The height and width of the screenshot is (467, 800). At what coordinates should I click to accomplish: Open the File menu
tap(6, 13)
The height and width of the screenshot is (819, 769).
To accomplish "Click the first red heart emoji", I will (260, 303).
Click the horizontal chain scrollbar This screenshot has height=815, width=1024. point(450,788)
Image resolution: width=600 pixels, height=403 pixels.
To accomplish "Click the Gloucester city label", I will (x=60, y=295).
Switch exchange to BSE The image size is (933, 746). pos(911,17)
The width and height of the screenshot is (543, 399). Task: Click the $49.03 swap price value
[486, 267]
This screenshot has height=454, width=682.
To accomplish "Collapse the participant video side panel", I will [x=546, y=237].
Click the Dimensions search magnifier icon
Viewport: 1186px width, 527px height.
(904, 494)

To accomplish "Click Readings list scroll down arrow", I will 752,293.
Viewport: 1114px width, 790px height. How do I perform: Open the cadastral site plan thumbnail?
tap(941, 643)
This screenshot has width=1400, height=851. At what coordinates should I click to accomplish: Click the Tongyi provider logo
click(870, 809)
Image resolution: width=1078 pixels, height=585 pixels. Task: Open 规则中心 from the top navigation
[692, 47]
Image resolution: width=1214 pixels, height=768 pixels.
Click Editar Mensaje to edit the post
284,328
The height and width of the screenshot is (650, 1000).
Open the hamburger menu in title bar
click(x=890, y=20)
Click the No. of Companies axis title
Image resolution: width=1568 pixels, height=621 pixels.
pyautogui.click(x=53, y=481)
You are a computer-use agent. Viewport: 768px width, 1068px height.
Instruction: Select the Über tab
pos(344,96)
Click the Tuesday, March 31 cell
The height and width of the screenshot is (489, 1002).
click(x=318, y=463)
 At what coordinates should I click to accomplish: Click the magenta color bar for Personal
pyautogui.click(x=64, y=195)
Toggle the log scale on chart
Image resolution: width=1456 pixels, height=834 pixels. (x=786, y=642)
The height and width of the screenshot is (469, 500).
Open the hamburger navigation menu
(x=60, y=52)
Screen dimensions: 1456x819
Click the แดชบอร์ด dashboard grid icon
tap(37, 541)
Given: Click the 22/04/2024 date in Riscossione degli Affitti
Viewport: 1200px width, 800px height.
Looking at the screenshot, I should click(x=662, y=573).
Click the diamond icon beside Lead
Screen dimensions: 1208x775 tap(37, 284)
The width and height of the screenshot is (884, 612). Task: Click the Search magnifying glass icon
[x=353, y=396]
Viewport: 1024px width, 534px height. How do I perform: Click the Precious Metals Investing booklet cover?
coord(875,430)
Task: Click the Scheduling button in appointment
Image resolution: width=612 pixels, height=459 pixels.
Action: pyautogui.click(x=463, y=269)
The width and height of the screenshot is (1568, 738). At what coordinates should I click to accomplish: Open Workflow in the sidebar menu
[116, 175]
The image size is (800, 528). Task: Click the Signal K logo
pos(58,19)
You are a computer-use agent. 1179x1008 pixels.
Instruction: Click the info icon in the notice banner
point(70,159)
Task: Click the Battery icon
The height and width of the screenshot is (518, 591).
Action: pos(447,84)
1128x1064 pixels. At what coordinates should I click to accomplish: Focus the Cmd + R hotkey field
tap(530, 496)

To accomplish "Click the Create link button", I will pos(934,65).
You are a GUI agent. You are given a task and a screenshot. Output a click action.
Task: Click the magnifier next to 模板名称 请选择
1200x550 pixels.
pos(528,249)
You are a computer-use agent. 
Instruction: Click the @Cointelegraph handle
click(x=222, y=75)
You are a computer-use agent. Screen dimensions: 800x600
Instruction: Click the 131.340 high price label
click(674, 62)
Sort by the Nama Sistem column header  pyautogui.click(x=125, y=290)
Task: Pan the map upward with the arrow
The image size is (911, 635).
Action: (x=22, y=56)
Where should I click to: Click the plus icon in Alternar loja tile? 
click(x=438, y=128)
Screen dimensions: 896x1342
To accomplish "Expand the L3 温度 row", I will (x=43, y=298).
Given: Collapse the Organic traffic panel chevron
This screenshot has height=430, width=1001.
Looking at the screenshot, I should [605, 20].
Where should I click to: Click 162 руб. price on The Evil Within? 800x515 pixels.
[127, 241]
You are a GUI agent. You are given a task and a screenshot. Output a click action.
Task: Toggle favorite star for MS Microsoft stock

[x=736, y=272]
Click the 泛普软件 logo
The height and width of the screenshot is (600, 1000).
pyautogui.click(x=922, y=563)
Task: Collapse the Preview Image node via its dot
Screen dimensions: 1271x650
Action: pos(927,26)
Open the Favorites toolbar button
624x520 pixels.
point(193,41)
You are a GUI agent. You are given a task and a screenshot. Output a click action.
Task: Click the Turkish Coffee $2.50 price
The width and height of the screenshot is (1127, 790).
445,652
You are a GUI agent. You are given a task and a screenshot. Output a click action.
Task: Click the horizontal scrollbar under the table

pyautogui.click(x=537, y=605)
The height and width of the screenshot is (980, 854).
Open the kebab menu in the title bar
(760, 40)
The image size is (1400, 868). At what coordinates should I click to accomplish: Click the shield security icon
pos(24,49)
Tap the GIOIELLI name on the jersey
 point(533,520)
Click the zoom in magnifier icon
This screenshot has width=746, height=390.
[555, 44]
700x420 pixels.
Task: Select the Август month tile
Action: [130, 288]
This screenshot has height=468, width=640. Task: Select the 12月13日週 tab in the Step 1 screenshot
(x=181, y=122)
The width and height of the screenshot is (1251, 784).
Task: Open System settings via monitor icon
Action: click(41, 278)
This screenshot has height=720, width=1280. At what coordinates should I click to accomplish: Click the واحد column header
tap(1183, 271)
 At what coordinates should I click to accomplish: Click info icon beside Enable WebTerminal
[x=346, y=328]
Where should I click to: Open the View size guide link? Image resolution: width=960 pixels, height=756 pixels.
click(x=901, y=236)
• • •
Assigned task — Write out the material again, exactly as shown above.

Completed exercise —
The height and width of the screenshot is (467, 800). At what coordinates should I click to accomplish: Open the File menu
tap(6, 13)
The height and width of the screenshot is (819, 769).
To accomplish "Click the first red heart emoji", I will (260, 303).
Click the horizontal chain scrollbar This screenshot has height=815, width=1024. point(450,788)
Image resolution: width=600 pixels, height=403 pixels.
To accomplish "Click the Gloucester city label", I will (x=60, y=295).
Switch exchange to BSE The image size is (933, 746). pos(911,17)
The width and height of the screenshot is (543, 399). Task: Click the $49.03 swap price value
[486, 267]
This screenshot has height=454, width=682.
To accomplish "Collapse the participant video side panel", I will [x=546, y=237].
Click the Dimensions search magnifier icon
Viewport: 1186px width, 527px height.
(904, 494)

To accomplish "Click Readings list scroll down arrow", I will 752,293.
Viewport: 1114px width, 790px height. How do I perform: Open the cadastral site plan thumbnail?
tap(941, 643)
This screenshot has width=1400, height=851. At what coordinates should I click to accomplish: Click the Tongyi provider logo
click(870, 809)
Image resolution: width=1078 pixels, height=585 pixels. Task: Open 规则中心 from the top navigation
[692, 47]
Image resolution: width=1214 pixels, height=768 pixels.
Click Editar Mensaje to edit the post
284,328
The height and width of the screenshot is (650, 1000).
Open the hamburger menu in title bar
click(x=890, y=20)
Click the No. of Companies axis title
Image resolution: width=1568 pixels, height=621 pixels.
pyautogui.click(x=53, y=481)
You are a computer-use agent. Viewport: 768px width, 1068px height.
Instruction: Select the Über tab
pos(344,96)
Click the Tuesday, March 31 cell
The height and width of the screenshot is (489, 1002).
click(x=318, y=463)
 At what coordinates should I click to accomplish: Click the magenta color bar for Personal
pyautogui.click(x=64, y=195)
Toggle the log scale on chart
Image resolution: width=1456 pixels, height=834 pixels. (x=786, y=642)
The height and width of the screenshot is (469, 500).
Open the hamburger navigation menu
(x=60, y=52)
Screen dimensions: 1456x819
Click the แดชบอร์ด dashboard grid icon
tap(37, 541)
Given: Click the 22/04/2024 date in Riscossione degli Affitti
Viewport: 1200px width, 800px height.
Looking at the screenshot, I should click(x=662, y=573).
Click the diamond icon beside Lead
Screen dimensions: 1208x775 tap(37, 284)
The width and height of the screenshot is (884, 612). Task: Click the Search magnifying glass icon
[x=353, y=396]
Viewport: 1024px width, 534px height. How do I perform: Click the Precious Metals Investing booklet cover?
coord(875,430)
Task: Click the Scheduling button in appointment
Image resolution: width=612 pixels, height=459 pixels.
Action: pyautogui.click(x=463, y=269)
The width and height of the screenshot is (1568, 738). At what coordinates should I click to accomplish: Open Workflow in the sidebar menu
[116, 175]
The image size is (800, 528). Task: Click the Signal K logo
pos(58,19)
You are a computer-use agent. 1179x1008 pixels.
Instruction: Click the info icon in the notice banner
point(70,159)
Task: Click the Battery icon
The height and width of the screenshot is (518, 591).
Action: pos(447,84)
1128x1064 pixels. At what coordinates should I click to accomplish: Focus the Cmd + R hotkey field
tap(530, 496)

To accomplish "Click the Create link button", I will pos(934,65).
You are a GUI agent. You are given a task and a screenshot. Output a click action.
Task: Click the magnifier next to 模板名称 请选择
1200x550 pixels.
pos(528,249)
You are a computer-use agent. 
Instruction: Click the @Cointelegraph handle
click(x=222, y=75)
You are a computer-use agent. Screen dimensions: 800x600
Instruction: Click the 131.340 high price label
click(674, 62)
Sort by the Nama Sistem column header  pyautogui.click(x=125, y=290)
Task: Pan the map upward with the arrow
The image size is (911, 635).
Action: (x=22, y=56)
Where should I click to: Click the plus icon in Alternar loja tile? 
click(x=438, y=128)
Screen dimensions: 896x1342
To accomplish "Expand the L3 温度 row", I will (x=43, y=298).
Given: Collapse the Organic traffic panel chevron
This screenshot has height=430, width=1001.
Looking at the screenshot, I should [605, 20].
Where should I click to: Click 162 руб. price on The Evil Within? 800x515 pixels.
[127, 241]
You are a GUI agent. You are given a task and a screenshot. Output a click action.
Task: Toggle favorite star for MS Microsoft stock

[x=736, y=272]
Click the 泛普软件 logo
The height and width of the screenshot is (600, 1000).
pyautogui.click(x=922, y=563)
Task: Collapse the Preview Image node via its dot
Screen dimensions: 1271x650
Action: pos(927,26)
Open the Favorites toolbar button
624x520 pixels.
point(193,41)
You are a GUI agent. You are given a task and a screenshot. Output a click action.
Task: Click the Turkish Coffee $2.50 price
The width and height of the screenshot is (1127, 790).
445,652
You are a GUI agent. You are given a task and a screenshot. Output a click action.
Task: Click the horizontal scrollbar under the table

pyautogui.click(x=537, y=605)
The height and width of the screenshot is (980, 854).
Open the kebab menu in the title bar
(760, 40)
The image size is (1400, 868). At what coordinates should I click to accomplish: Click the shield security icon
pos(24,49)
Tap the GIOIELLI name on the jersey
 point(533,520)
Click the zoom in magnifier icon
This screenshot has width=746, height=390.
[555, 44]
700x420 pixels.
Task: Select the Август month tile
Action: [130, 288]
This screenshot has height=468, width=640. Task: Select the 12月13日週 tab in the Step 1 screenshot
(x=181, y=122)
The width and height of the screenshot is (1251, 784).
Task: Open System settings via monitor icon
Action: click(41, 278)
This screenshot has height=720, width=1280. At what coordinates should I click to accomplish: Click the واحد column header
tap(1183, 271)
 At what coordinates should I click to accomplish: Click info icon beside Enable WebTerminal
[x=346, y=328]
Where should I click to: Open the View size guide link? Image resolution: width=960 pixels, height=756 pixels.
click(x=901, y=236)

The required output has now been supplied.